This Opinion analyzes all relevant issues for cloud computing service providers operating in the European Economic Area (EEA) and their clients specifying all applicable principles from the EU Data Protection Directive (95/46/EC) and the Privacy and Electronic Communications Directive 2002/58/EC (as revised by 2009/136/EC) where relevant.
This opinion focuses on the situation, where the relationship is assumed to be a controller-processor relationship, with the customer qualifying as controller and the cloud provider qualifying as processor. In cases where the cloud provider acts as a controller as well, they have to meet additional requirements.

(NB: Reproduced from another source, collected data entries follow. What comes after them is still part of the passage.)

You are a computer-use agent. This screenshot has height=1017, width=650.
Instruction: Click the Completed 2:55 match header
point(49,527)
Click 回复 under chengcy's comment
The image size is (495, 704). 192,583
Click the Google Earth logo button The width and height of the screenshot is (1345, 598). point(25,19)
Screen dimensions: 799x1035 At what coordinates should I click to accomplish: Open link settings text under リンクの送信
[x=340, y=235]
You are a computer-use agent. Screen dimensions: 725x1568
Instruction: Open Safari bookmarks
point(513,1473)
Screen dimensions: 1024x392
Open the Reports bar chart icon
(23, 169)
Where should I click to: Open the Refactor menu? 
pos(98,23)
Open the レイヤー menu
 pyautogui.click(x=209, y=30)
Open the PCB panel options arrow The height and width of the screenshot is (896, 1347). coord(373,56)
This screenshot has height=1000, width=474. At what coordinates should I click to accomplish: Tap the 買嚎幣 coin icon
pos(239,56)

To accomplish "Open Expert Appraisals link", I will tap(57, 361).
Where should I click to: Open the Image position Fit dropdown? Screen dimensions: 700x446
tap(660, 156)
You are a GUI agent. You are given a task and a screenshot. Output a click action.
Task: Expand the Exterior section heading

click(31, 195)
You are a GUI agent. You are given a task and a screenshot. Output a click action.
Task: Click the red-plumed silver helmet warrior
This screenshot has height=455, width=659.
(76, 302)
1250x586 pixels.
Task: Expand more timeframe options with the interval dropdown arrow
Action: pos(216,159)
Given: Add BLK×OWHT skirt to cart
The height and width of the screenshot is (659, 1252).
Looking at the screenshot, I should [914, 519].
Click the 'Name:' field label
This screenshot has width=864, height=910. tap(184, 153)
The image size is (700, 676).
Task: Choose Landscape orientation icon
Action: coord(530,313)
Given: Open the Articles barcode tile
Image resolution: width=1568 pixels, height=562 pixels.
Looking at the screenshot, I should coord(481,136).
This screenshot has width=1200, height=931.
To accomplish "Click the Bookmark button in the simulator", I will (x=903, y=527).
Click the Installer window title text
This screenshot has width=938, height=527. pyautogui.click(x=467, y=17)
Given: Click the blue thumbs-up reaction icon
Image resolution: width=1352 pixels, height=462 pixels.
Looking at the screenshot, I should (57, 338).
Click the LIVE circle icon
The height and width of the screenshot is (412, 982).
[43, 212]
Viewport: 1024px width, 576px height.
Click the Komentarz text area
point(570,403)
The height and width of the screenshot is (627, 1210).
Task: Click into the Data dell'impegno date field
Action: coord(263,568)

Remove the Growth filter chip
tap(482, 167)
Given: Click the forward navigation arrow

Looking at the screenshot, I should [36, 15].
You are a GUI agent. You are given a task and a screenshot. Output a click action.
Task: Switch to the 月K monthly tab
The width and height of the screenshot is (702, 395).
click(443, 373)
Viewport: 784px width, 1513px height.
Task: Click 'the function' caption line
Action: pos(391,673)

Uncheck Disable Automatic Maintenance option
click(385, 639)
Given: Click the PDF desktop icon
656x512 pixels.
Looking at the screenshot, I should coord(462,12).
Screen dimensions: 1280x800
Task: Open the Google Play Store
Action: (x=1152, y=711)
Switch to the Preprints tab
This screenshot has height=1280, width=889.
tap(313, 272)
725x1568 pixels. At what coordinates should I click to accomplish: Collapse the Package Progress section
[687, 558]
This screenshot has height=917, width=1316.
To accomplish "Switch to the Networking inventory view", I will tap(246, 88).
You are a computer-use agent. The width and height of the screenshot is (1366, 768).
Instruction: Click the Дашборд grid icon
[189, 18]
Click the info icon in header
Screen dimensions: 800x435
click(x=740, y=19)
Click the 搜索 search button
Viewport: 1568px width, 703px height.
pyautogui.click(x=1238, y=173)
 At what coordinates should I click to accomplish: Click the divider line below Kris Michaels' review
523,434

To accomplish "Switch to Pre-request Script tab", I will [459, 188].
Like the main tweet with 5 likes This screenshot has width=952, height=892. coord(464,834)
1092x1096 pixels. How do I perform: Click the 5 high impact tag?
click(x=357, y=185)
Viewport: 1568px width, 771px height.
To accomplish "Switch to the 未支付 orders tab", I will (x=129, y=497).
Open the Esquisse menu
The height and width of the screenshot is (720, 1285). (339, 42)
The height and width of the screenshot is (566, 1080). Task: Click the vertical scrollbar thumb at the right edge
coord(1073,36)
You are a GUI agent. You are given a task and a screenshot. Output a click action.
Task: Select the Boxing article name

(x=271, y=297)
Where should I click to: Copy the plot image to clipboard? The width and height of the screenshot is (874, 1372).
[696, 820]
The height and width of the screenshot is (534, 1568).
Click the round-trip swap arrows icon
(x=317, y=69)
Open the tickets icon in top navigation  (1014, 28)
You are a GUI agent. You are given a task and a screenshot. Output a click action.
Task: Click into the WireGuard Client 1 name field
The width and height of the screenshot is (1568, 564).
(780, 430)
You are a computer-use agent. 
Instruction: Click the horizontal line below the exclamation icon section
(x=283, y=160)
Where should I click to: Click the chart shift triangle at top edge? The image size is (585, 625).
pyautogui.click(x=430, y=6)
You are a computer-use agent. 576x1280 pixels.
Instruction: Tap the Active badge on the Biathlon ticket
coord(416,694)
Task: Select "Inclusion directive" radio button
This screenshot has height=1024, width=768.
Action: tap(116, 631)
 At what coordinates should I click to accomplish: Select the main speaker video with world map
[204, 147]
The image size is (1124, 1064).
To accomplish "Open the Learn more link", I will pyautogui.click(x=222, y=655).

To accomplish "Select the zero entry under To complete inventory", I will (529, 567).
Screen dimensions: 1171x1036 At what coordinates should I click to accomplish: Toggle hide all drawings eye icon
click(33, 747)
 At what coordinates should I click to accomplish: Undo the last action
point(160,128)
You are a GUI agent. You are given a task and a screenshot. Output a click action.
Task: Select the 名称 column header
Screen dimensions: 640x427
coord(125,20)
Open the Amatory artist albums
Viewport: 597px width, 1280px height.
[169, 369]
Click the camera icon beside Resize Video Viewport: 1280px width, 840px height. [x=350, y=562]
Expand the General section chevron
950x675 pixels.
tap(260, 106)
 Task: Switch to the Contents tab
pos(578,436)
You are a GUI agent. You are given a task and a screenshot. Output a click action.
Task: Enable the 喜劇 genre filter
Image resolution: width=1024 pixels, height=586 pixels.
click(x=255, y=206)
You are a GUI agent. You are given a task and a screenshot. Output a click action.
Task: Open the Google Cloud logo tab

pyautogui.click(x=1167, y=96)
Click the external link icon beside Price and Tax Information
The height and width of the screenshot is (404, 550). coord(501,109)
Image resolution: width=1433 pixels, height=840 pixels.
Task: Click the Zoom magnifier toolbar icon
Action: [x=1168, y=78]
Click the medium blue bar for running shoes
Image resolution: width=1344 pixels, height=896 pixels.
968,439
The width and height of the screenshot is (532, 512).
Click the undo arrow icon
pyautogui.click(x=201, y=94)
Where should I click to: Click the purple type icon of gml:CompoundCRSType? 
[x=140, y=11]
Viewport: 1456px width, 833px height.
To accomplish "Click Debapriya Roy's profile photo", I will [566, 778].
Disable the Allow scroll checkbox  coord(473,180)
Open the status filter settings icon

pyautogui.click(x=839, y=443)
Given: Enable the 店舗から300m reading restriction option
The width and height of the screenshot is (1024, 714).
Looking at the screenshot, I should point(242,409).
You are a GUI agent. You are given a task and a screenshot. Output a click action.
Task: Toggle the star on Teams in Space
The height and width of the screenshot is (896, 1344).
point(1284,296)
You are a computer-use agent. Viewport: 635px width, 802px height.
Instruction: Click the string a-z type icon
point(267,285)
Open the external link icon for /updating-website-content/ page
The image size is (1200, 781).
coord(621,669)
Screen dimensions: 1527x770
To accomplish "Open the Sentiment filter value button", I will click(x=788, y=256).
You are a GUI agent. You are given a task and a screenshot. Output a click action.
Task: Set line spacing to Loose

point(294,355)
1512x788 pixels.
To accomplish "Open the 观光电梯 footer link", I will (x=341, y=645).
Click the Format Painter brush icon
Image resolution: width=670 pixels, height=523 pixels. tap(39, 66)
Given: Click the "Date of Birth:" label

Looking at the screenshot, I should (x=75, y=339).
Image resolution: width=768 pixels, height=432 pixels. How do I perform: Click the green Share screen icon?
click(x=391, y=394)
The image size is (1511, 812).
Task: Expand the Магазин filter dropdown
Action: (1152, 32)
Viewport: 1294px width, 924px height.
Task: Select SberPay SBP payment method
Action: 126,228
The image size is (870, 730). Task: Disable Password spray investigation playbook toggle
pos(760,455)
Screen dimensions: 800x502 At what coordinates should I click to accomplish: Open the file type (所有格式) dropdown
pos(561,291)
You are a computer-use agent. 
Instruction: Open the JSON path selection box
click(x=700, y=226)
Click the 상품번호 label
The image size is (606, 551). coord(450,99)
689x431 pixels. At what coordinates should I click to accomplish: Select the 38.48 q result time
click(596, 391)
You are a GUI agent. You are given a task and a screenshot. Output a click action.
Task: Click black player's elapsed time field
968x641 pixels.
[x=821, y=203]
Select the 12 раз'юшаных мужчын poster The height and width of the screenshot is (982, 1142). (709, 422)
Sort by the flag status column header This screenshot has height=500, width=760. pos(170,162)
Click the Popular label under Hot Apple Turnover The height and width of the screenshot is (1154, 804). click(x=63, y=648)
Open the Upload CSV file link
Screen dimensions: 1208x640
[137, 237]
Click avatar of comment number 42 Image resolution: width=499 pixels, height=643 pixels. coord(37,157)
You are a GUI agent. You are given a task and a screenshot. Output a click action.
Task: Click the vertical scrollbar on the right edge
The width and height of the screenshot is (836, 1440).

As a consequence, a precondition for relying on cloud computing arrangements is for the controller to perform an adequate risk assessment exercise, including the locations of the servers where the data are processed and the consideration of risks and benefits from a data protection perspective, pursuant to the criteria outlined in the paragraphs below.
This Opinion specifies the applicable principles for both controllers and processors from the general data protection directive (95/46/EC), such as purpose specification and limitation, erasure of data and technical and organizational measures. The Opinion provides guidance on the security requirements, both as a structural and a procedural safeguard. Special emphasis is laid on the contractual arrangements that should regulate the relationship between a controller and a processor in this connection.
The classic goals of data security are availability, integrity and confidentiality. However, data protection is not limited to data security and therefore these goals are complemented with the specific data protection goals of transparency, isolation, intervenability and portability to substantiate the individual's right to data protection as enshrined in Article 8 of the EU Charter of Fundamental Rights.